• _WORK ITEM_: If a line below contains "Welke", count it; then state how many such lines there are, and nothing else.

_____

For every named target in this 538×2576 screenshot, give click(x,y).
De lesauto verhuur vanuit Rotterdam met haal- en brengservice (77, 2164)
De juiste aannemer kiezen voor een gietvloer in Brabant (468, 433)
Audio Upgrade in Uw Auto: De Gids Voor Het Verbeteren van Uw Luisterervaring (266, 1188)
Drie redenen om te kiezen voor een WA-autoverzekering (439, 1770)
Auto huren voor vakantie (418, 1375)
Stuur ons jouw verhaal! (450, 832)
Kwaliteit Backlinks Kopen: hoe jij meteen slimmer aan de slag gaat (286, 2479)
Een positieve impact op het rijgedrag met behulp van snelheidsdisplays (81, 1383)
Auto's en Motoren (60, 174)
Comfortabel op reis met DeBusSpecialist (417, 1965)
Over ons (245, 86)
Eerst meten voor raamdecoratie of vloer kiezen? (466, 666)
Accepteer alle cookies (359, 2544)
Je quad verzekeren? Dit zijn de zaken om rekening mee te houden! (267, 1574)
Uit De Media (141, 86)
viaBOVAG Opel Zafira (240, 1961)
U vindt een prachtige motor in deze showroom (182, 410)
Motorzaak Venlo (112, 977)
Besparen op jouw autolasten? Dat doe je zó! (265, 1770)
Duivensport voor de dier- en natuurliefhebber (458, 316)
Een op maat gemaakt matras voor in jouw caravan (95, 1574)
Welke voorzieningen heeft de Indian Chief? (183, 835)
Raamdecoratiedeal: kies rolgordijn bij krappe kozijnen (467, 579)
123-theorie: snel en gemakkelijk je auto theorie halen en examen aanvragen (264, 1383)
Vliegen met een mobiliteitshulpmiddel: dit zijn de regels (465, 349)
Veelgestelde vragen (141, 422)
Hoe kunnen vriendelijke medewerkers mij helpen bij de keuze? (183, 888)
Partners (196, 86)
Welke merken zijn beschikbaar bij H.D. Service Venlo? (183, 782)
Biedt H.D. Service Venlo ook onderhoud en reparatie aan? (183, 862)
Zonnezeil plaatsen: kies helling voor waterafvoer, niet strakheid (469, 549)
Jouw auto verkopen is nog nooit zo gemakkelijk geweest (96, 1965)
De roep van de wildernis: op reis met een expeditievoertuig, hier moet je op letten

_____

• _ANSWER TO THIS PROBLEM_: 2